Text extract
::::::
# K &N filter



## XtremeRevolution (Jan 19, 2012)

And the 47x more dirt it passes through and the 3x faster it clogs to restriction than the OEM filter?


----------



## diesel (Jun 8, 2013)

silver14diesel said:


> If anyone on here has been debating about getting a K & N drop in filter don't! It is well worth the $50 dollars it cost plus it last for life and better throttle response.


Welcome to the forum, new diesel owner! As for the air filter, I would rather have stock response and let less dirt into the engine.


----------



## obermd (Mar 3, 2012)

silver14diesel said:


> If anyone on here has been debating about getting a K & N drop in filter don't! It is well worth the $50 dollars it cost plus it last for life and better throttle response.


The tradeoff for more air passing through is that the filter also allows a lot more dust and dirt into the engine as well. Turbos don't like this. In fact, Chrysler has gone so far as to instruct dealerships to check for excessive pitting and scratching in some of their turbos before covering them under warranty.

Also, the stock air filter allows a lot more air getting to the engine than needed to keep it happy.
::::::
Given data
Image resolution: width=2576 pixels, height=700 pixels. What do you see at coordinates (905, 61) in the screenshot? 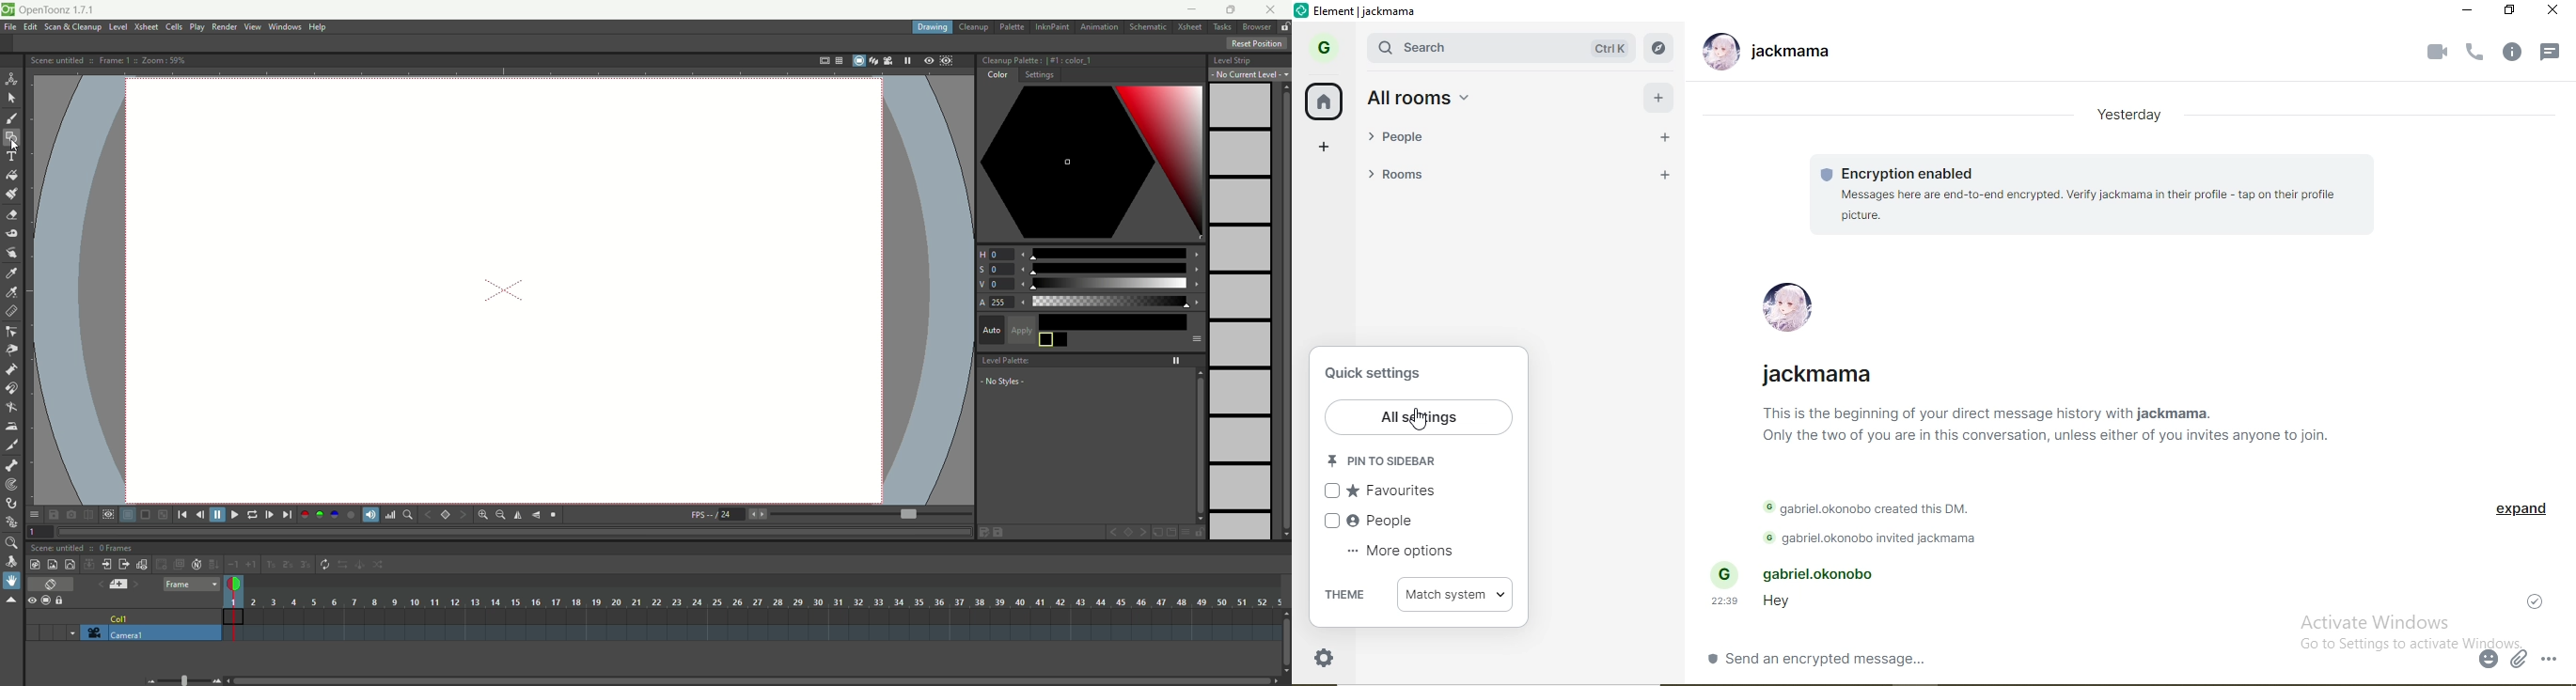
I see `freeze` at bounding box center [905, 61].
::::::
Tasks to carry out
**1)** Answer these questions about the K&N filter thread, one line each:
(a) What price does the quoted post give for the drop-in filter?
(b) Which company told dealerships to check some of its turbos for excessive pitting and scratching before covering them under warranty?
(c) According to XtremeRevolution, how many times faster does the filter clog to restriction than the OEM filter?
**2)** List every username that appears as a post heading in the K&N filter thread.
**3)** Extend the K&N filter thread by writing what comes next after its final sentence.
The data that comes after the K&N filter thread is separate material and has no connection to the thread.

Solved problems
**1)**
(a) $50
(b) Chrysler
(c) 3x

**2)**
XtremeRevolution
diesel
obermd

**3)**
[hr][/hr]
K&N claims that their filters cannot be used to void a manufacturer's warranty in the US due to the Magnuson-Moss Warranty Act. However, that act also clearly spells out that abuse can void the warranty. Third party, not the car manufacturers or K&N, testing has shown that the K&N filters don't filter as well as the OEM filters GM uses. US courts have held that installing a third party component that doesn't perform as well as the OEM components is considered "abuse", effectively nullifying the consumer protections under Magnuson-Moss.


----------



## Tomko (Jun 1, 2013)

The only thing I use a K&N filter on is the exhaust of my wife's central vac. 

It delivers 15% more air watts.


----------



## obermd (Mar 3, 2012)

Tomko said:


> The only thing I use a K&N filter on is the exhaust of my wife's central vac.
> 
> It delivers 15% more air watts.


But it lets so much dust through that you have to vacuum twice as often.


----------



## silver14diesel (May 20, 2015)

I've actually owned my diesel for about a year now put 50,000 on her and haven't looked back. I appreciate the welcome!


----------



## obermd (Mar 3, 2012)

And you found out what we think about the K&N filters. Welcome to CruzeTalk.


----------



## peligro911 (Apr 8, 2015)

I have k and n in both my cars and my previous truck clean and re oil no issues 


Sent from AutoGuide.com Free App


----------



## NYCruze2012 (Jan 16, 2012)

Wow! did not know that! Time go back to stock.


----------



## neginfluence04 (May 14, 2015)

After a lot of reading of various threads I've come to the conclusion to leave my Cruze engine stock and buy the trifecta tune.


----------



## boraz (Aug 29, 2013)

better throttle response was measured how?

like the retards that take pictures of their new illegal headlights shining against a wall?


----------



## KarlZap (Jun 30, 2015)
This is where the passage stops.